RA niet verantwoordelijk voor nakend faillissement shoarmazaak

Dat een shoarmazaak in 2017 bijna failliet dreigde te gaan is niet te wijten aan de accountant.

Zaaknr. 18/1759

De zaak: 'Shoarmazaak bijna failliet door nalatigheid RA'

Dat een shoarmazaak in 2017 bijna failliet dreigde te gaan door aanslagen en naheffingen van de Belastingdienst is niet te wijten aan de RA die in de jaren daarvoor tekende voor onder meer de administratie, de jaarrekeningen en de belastingaangiften van deze onderneming.

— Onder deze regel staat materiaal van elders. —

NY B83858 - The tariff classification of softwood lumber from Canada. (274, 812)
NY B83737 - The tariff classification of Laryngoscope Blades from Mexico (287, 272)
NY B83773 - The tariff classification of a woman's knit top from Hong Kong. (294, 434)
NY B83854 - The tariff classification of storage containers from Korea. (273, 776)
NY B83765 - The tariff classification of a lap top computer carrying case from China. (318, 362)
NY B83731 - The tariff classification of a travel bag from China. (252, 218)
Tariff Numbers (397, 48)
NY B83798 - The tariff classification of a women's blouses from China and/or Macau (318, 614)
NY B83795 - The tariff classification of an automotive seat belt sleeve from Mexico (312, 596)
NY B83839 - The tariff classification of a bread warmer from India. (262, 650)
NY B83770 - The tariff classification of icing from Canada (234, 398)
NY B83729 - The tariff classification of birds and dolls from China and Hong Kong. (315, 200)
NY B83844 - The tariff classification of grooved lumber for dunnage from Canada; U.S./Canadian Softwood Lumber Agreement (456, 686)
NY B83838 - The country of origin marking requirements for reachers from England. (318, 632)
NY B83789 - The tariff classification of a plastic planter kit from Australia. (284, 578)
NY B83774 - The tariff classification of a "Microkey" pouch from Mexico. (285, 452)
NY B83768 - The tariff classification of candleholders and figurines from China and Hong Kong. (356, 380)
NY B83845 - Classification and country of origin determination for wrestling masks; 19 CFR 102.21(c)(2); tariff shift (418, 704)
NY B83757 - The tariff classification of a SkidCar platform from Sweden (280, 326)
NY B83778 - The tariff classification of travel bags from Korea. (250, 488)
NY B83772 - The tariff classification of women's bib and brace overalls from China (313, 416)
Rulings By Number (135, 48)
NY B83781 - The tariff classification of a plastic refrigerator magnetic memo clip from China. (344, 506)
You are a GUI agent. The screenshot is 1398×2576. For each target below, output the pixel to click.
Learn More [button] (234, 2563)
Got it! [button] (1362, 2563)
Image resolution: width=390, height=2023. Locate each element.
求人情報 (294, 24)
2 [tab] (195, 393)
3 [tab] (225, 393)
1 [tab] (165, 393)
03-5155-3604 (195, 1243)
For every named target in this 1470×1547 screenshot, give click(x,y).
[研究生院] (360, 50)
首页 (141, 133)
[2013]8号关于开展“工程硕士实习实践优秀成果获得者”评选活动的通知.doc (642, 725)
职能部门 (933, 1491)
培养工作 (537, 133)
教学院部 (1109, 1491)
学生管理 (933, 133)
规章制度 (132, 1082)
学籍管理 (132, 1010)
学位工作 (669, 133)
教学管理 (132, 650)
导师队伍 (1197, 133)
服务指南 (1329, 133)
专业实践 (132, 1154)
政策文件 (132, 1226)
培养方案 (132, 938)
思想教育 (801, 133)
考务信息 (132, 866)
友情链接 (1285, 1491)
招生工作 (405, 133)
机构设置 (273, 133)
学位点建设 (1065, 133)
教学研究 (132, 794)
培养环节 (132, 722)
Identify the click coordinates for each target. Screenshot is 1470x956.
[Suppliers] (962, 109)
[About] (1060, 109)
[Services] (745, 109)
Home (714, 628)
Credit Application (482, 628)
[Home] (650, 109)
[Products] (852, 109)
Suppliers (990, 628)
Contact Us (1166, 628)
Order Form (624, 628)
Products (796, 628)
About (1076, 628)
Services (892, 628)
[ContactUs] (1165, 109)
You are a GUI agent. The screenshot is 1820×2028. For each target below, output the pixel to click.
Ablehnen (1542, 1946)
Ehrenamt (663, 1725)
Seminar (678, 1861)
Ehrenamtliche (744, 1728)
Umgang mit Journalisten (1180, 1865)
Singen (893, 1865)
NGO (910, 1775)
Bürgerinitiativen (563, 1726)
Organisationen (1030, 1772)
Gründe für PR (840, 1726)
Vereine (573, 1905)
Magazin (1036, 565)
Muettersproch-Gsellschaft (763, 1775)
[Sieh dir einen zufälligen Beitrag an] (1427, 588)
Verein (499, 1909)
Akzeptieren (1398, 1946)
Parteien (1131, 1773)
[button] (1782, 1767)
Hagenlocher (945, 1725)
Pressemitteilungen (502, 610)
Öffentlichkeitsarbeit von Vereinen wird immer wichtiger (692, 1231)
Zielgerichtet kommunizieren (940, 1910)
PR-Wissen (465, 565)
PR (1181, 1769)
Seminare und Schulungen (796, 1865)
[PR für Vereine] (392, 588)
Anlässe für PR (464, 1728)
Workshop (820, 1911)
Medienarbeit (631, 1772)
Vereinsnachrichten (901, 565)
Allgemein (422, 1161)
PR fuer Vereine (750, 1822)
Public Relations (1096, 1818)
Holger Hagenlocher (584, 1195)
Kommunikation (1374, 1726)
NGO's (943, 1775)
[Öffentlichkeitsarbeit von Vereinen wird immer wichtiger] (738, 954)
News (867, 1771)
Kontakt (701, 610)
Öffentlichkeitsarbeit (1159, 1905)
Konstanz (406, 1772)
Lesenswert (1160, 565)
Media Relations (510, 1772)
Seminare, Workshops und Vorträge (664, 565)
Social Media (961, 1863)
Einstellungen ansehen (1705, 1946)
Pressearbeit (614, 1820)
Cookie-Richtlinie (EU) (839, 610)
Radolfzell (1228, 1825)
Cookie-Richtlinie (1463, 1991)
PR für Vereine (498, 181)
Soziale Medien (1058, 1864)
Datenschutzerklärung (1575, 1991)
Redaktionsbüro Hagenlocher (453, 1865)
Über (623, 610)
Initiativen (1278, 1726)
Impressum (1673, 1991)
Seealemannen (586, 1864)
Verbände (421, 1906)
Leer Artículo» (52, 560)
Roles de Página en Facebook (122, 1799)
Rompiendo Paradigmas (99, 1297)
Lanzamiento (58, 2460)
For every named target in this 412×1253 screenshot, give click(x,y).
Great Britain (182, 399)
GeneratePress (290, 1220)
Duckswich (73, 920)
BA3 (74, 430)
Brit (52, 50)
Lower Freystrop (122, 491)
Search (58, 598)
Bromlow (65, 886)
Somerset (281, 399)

Dit blijkt uit de uitspraak van de Accountantskamer van afgelopen woensdag.

De RA werkte van 2012 tot mei/juni 2016 voor de shoarma- en grillzaak. De fiscus startte in maart 2014 een onderzoek naar de onderneming. Ruim een jaar later kregen de vennoten te horen dat er veel omissies en fouten in de boekhouding zaten. Mede daarom legde de Belastingdienst hen diverse boetes op.

De klagende eigenaren verwijten de RA die fouten, althans voor zover het de klachten betreft over de boekhouding in de jaren 2012-2015. Zij nemen het haar onder meer zeer kwalijk dat ze te laat bezwaar heeft aangetekend tegen de aanslagen en naheffingen. Ook wrijven zij de RA aan dat niet zij maar haar man de boekhouding heeft gedaan. Die is daar volgens de klagers niet voor gekwalificeerd.

De samenwerking met de RA stopte medio 2016. De eigenaren van de shoarmazaak konden haar niet meer betalen; er was zelfs sprake van een flinke betalingsachterstand. Ze namen een nieuwe boekhouder. Toen zij de RA vroegen om hun dossier over te dragen, weigerde zij dit.

Door toedoen van de accountant hebben de vennoten naar eigen zeggen grote schade geleden. De onderneming ging in 2017 bijna failliet. Een poging om deze schade via een civiele procedure op de RA te verhalen, mislukte.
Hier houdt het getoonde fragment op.